Systems used to detect aircraft and ships could soon be fitted in train stations to quickly identify objects – or even people – that have fallen on the tracks, preventing serious accidents and reducing delays that are frequently caused by these mishaps.

Used in conjunction with CCTV, which can often blur or become obstructed, a radar device could quickly identify luggage items that regularly fall off station platforms and in the event of a person falling on the tracks, feedback to a system that stops oncoming trains and cuts the high voltage of the lines.

The detection system, demonstrated today, 6 January, in IOP Publishing's journal Measurement Science and Technology, sends ultra wideband radio waves towards objects and then records them as they bounce back, revealing the intricate characteristics of the object in question.

"The aim of the system is to identify any objects or persons that may have fallen onto the tracks. In a large, capital city underground, this can happen two to three times a week and lead to significantly long service interruptions.

"With the possibility of trains, passengers and even poor lighting, in some instances, obscuring the view of CCTV cameras, radar techniques could certainly be effective in these scenarios," said lead author Ali Mroué.

The researchers, from IFSTTAR and IEMN, in the framework of the Université Lille Nord de France, used an Automatic Target Recognition (ATR) procedure whereby the characteristics of an object are defined and then trimmed down so only the most important ones are stored. The characteristics are then compared to those of other objects on a database, with the overall classification depending on the degree of similarity.
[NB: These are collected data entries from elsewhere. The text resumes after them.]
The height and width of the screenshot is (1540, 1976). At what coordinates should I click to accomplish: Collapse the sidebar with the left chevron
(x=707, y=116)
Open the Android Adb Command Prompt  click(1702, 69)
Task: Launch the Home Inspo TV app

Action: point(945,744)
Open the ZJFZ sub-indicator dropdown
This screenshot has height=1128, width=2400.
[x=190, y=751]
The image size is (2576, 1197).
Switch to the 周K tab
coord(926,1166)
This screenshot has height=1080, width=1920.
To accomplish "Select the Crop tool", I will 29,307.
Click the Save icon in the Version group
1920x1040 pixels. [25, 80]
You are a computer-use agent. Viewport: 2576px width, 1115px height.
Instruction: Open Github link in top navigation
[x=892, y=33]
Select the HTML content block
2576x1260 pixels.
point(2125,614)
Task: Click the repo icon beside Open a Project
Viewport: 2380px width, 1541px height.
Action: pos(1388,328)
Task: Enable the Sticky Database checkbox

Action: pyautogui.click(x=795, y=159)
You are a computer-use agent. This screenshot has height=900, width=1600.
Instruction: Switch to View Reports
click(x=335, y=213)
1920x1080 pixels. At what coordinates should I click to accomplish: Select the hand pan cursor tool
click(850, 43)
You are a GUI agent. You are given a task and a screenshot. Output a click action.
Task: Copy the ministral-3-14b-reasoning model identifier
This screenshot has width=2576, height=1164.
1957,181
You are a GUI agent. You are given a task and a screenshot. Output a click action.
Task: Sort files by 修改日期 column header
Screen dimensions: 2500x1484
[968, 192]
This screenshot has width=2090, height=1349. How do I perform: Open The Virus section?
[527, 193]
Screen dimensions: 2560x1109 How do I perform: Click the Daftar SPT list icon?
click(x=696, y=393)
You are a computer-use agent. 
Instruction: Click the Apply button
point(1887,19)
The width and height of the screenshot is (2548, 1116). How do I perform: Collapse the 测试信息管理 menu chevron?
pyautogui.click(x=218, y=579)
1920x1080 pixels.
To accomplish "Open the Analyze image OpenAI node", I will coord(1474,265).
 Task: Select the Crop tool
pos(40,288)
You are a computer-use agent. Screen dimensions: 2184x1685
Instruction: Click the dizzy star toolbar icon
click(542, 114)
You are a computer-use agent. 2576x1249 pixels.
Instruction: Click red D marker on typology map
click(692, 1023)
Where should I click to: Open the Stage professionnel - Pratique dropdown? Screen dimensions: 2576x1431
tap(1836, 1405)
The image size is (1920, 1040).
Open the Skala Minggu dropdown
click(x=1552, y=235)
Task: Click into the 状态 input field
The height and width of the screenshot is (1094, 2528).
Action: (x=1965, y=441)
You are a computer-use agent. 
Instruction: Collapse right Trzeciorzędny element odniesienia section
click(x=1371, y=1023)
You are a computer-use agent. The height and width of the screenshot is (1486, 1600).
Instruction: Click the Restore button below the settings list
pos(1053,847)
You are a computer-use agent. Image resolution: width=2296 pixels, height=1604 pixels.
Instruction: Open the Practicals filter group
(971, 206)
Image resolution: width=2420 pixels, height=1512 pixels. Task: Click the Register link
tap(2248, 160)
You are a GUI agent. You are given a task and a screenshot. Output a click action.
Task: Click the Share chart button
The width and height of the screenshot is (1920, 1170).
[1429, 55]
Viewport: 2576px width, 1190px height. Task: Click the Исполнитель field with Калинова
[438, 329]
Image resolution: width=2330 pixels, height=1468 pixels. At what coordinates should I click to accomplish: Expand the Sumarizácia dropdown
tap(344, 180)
Using a computer model, the researchers initially tested out a number of objects, ranging from suitcases to glass bottles, and several models of the human body: an adult, a teenager and a child. In the simulations, the radar was able to successfully discriminate between the different objects, confirming its applicability.

Real-life experiments were then performed in a small, echo-free chamber, using a three metre long waveguide – a solid beam-like structure that guides the radio waves in a certain direction; in this case, towards the object you are measuring.

In these experiments, three humans were used – two men and one woman – along with two luggage bags made of different materials. The system successfully differentiated between the luggage bags and the humans, meaning a potential system could highlight the urgency of a response.

"We hope these devices will be used in the near future since they are very complementary to existing video systems and have a similar final cost. The complementary use of video and radar systems could lead to low levels of false detection, which is mandatory for this application, and maximise the chance of survival for passengers who have fallen on the line," continued Mroué.